AZULPRESS – Mohammed Bakrim //

 Quel rôle pour la critique cinématographique aujourd’hui face aux nouveaux enjeux du cinéma marocain ?. En fait, il s’agit d’un intitulé/programme. Programme d’une réflexion en cours. Il s’agit en effet de réfléchir sur le statut de la critique cinématographique au Maroc qui n’est pas du tout évident et presque simultanément tenter de cerner, d’un point de vue un tant soit peu théorique, les enjeux du cinéma marocain, né en partie des mutations qui le traversent, en filigrane, en douce puis en accéléré ces dernières années. C’est dire combien la tâche est ardue et incite à de l’humilité voire à de la modestie de la part de celui qui est tenté par l’aventure…loin des discours de complaisance et de circonstances.
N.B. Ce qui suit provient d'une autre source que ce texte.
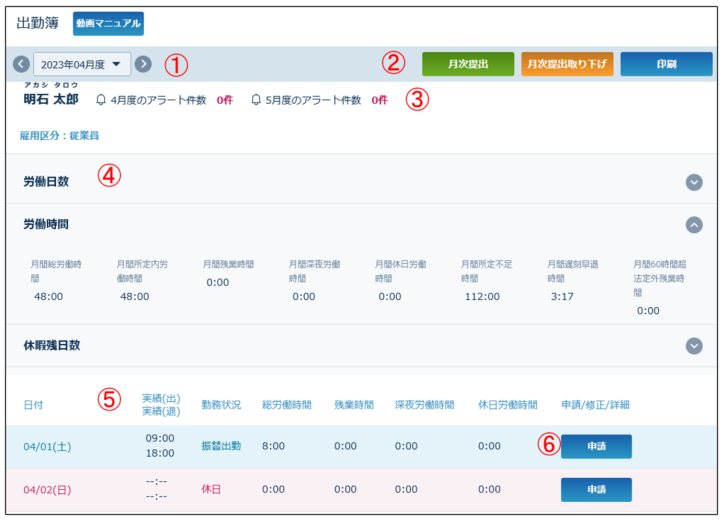
Task: Click the orange 月次提出取り下げ button
Action: [567, 64]
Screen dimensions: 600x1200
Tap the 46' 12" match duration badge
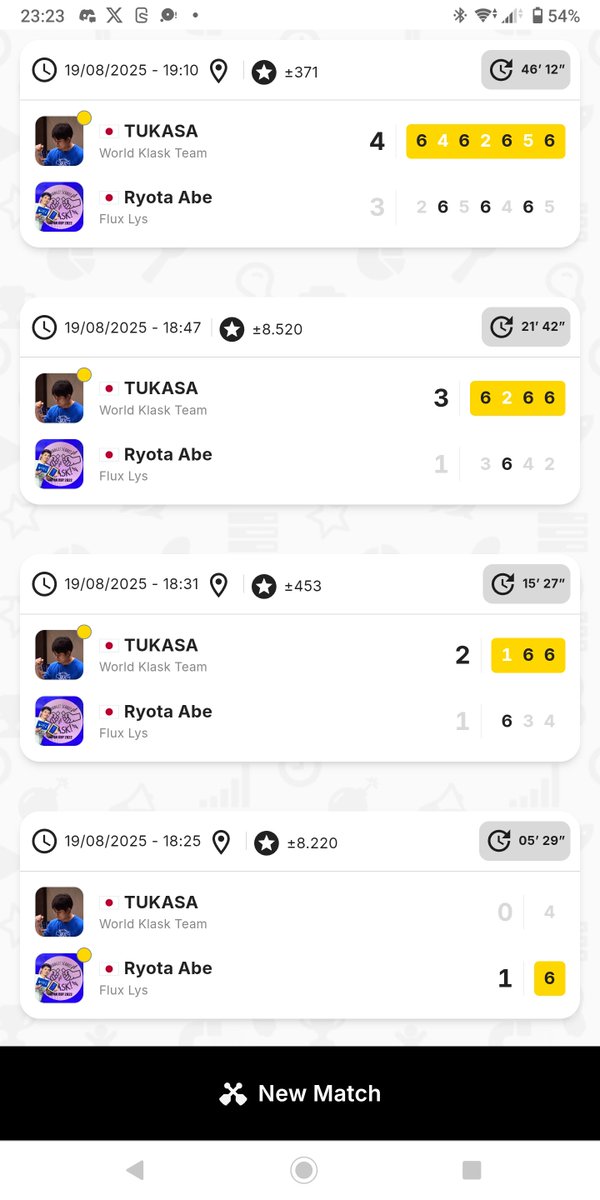(x=526, y=70)
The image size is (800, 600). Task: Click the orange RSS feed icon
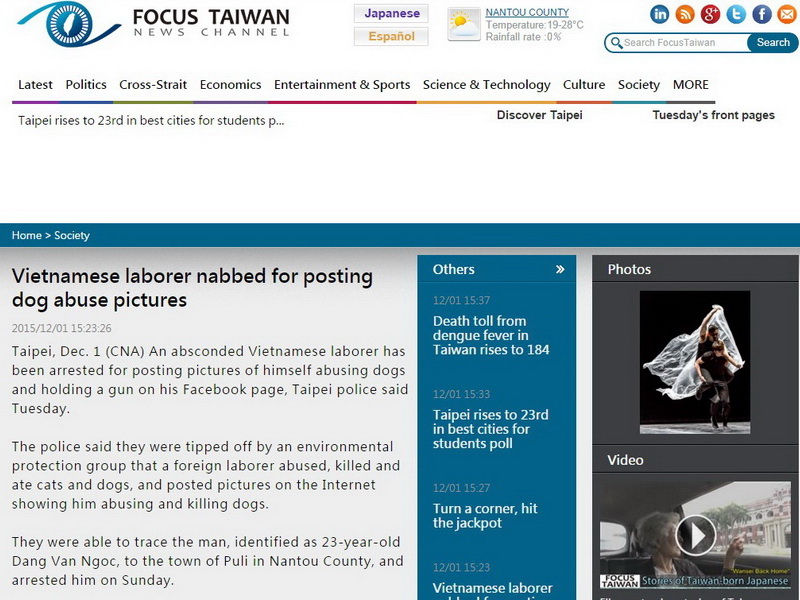[685, 14]
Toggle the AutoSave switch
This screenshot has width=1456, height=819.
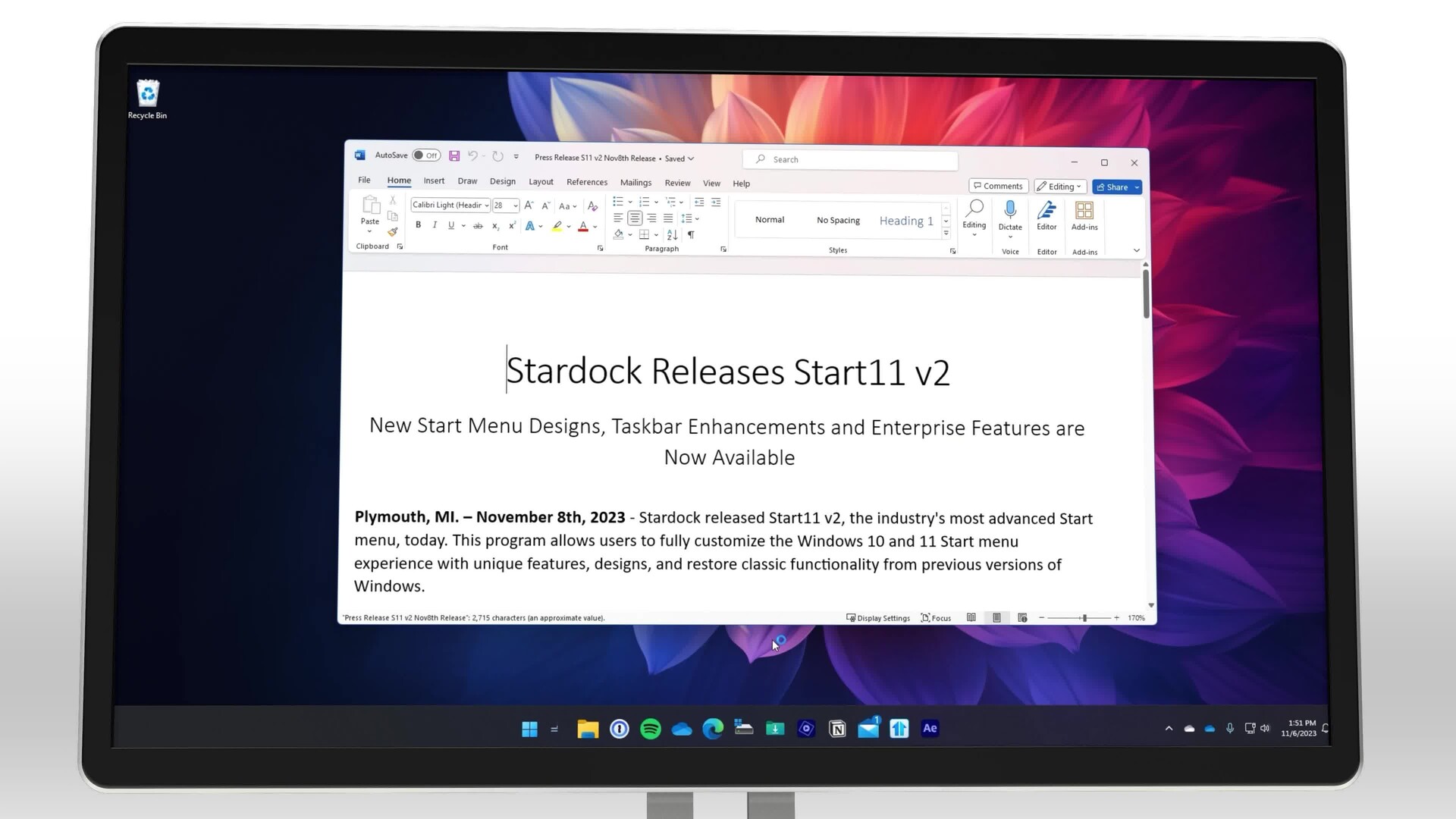(426, 155)
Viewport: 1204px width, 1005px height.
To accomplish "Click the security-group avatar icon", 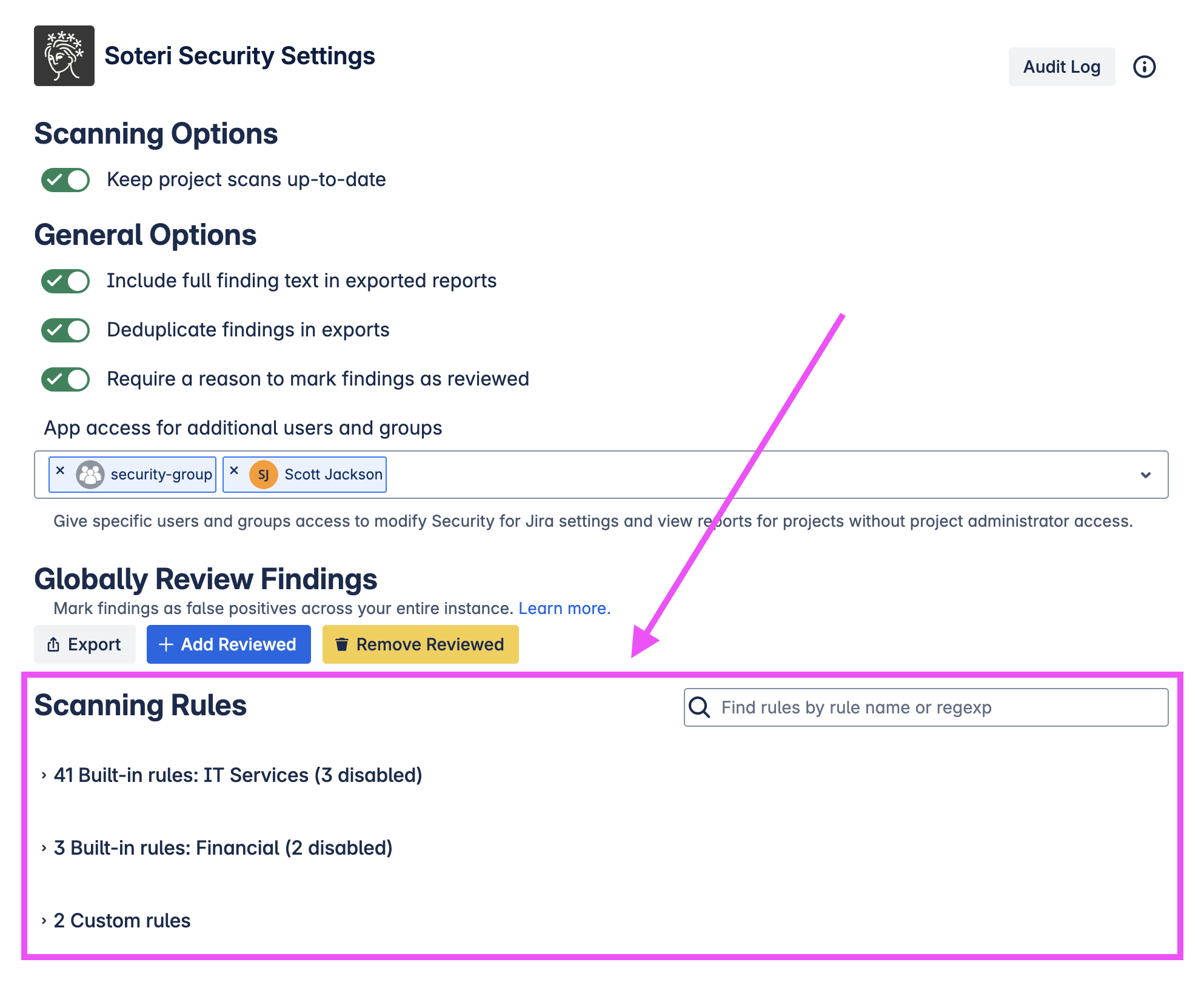I will pyautogui.click(x=90, y=475).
Et cette tâche commence – déjà- avec les termes qui composent l’intitulé de cette intervention «critique cinématographie» et «cinéma marocain» et qui sont d’abord des «objets théoriques» qui appellent une actualisation permanente. «Objets théoriques » dans le sens qu’il doit traduire quelque aspect relativement autonome de la réalité de ce domaine (en l’occurrence le cinéma), ce qui renvoie à des hypothèses théoriques. D’autre part, il doit pouvoir être soumis à une étude qui obéisse à des critères de scientificité. Cette pertinence peut donc être remise en question à la suite d’un progrès, soit dans les hypothèses théoriques, soit dans les moyens d’étude scientifique. C’est le cas de l’objet « cinéma marocain » longtemps confiné dans une abstraction théorique, un modèle à joindre, puisqu’il n’y avait pas de film marocain pendant des décennies entières. Il continue d’ailleurs à pâtir de l’absence d’un marché national spécifique. De même pour  la critique cinématographique. En l’absence d’une industrie de cinéma, d’un marché et d’un commerce autour du cinéma, la critique au sens professionnel n’existe pas. La fonction critique n’a pas créé son organe puisque la critique n’avait pas d’objet (absence de films marocains).
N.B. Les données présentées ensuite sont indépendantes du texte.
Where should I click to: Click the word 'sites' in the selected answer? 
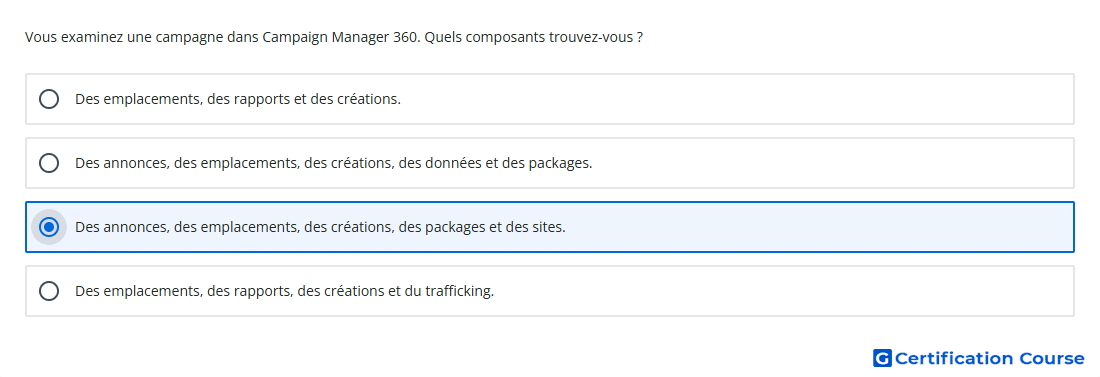548,227
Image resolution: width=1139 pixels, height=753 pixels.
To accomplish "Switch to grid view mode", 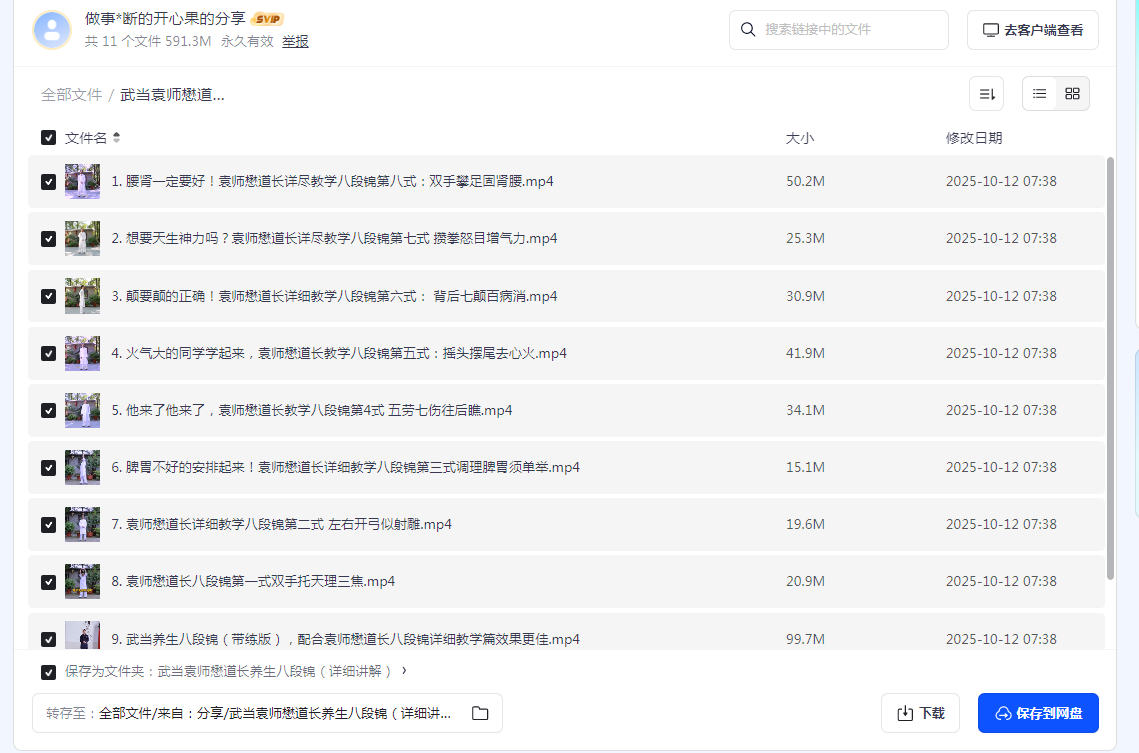I will [1072, 92].
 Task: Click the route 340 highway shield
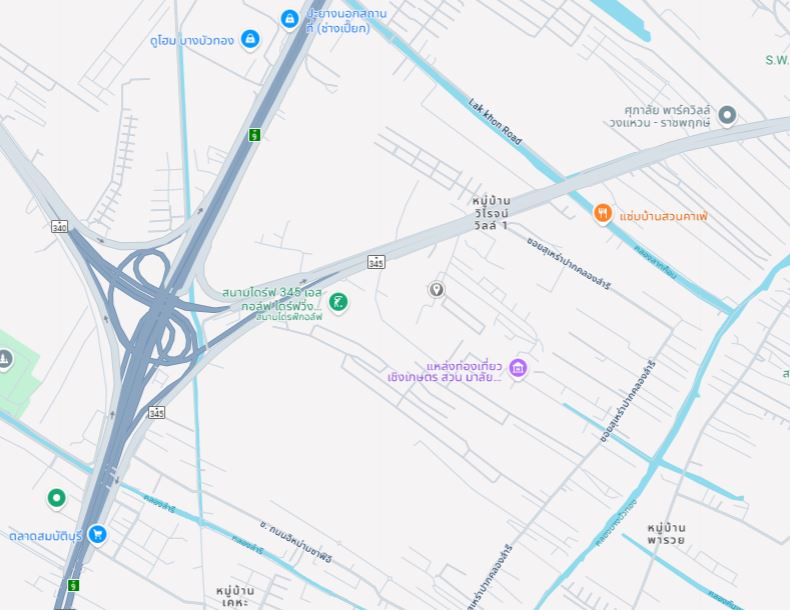click(59, 227)
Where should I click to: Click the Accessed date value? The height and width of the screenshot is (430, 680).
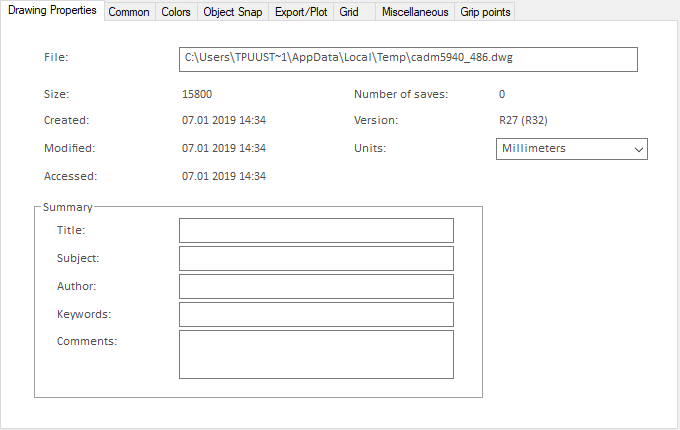(x=224, y=177)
C’est ma première hypothèse : la critique cinématographique marocaine a précédé le cinéma marocain. Grosso modo, on peut dater la naissance de la critique cinématographique marocaine, au-delà de sa préhistoire lancée par des cinéphiles français dans les grandes villes, avec deux événements majeurs : la sortie de la première revue de cinéma éditée par un Marocain avec Cinéma3 en janvier 1970 dirigée par Noureddine Saïl et la création de la fédération nationale des ciné-clubs en mars 1973. Deux constations majeures sont à tirer de ces deux dates : le rôle fondateur et précurseur de Noureddine Saïl; et la critique cinématographique marocaine est née dans un contexte d’absence totale de production nationale. Le sommaire du premier numéro de « Cinéma » est une indication majeure : il y a un dossier sur le cinéma cubain ; un entretien avec Jean Rouch; le fonctionnement du sens dans le cinéma moderne ; évolution de recherches cinématographiques; filmographie palestinienne…Une seule information sur un tournage marocain, celui du film «Les enfants du haouz » de (feu) Driss Karim. Je rappelle que le seul long métrage produit en 1970, date de publication de Cinéma 3 est «Wechma» de Hamid Bennani qui fera une sortie timide dans les salles. Hamid Bennani apparaîtra au sommaire suivant de la revue avec des extraits de son travail universitaire sur «cinéma et psychanalyse ».

 La critique cinématographique est née en outre dans le sillage des ciné-clubs. D’’où ma deuxième hypothèse : elle est née d’abord orale et à dimension culturelle, cinéphile et non professionnelle. Le gros des troupes qui produisent un discours sur le cinéma sont issus des ciné-clubs. Rares sont ceux qui sont passés derrière la caméra (contrairement à la Tunisie), beaucoup ont choisi d’écrire sur le cinéma aidé en cela par leur parcours universitaire.

Cela ouvre sur ma troisième hypothèse ;  c’est une critique qui s’exerce à l’égard du cinéma plus qu’à l’égard des films. Durant une bonne partie de son histoire, la critique cinématographique se réduisait à ressasser un cahier de doléances autour de certains mots d’ordre nourris de l’esprit de l’époque : pour un cinéma national ; pour un cinéma nouveau. Pour un cinéma engagé…faute de grains à moudre, le critique aiguisait ses outils théoriques souvent importés de champs extra-cinématographiques. Cela ne manquera pas d’avoir des répercussions sur le rapport aux films une fois que ceux-ci envahiront les écrans du pays.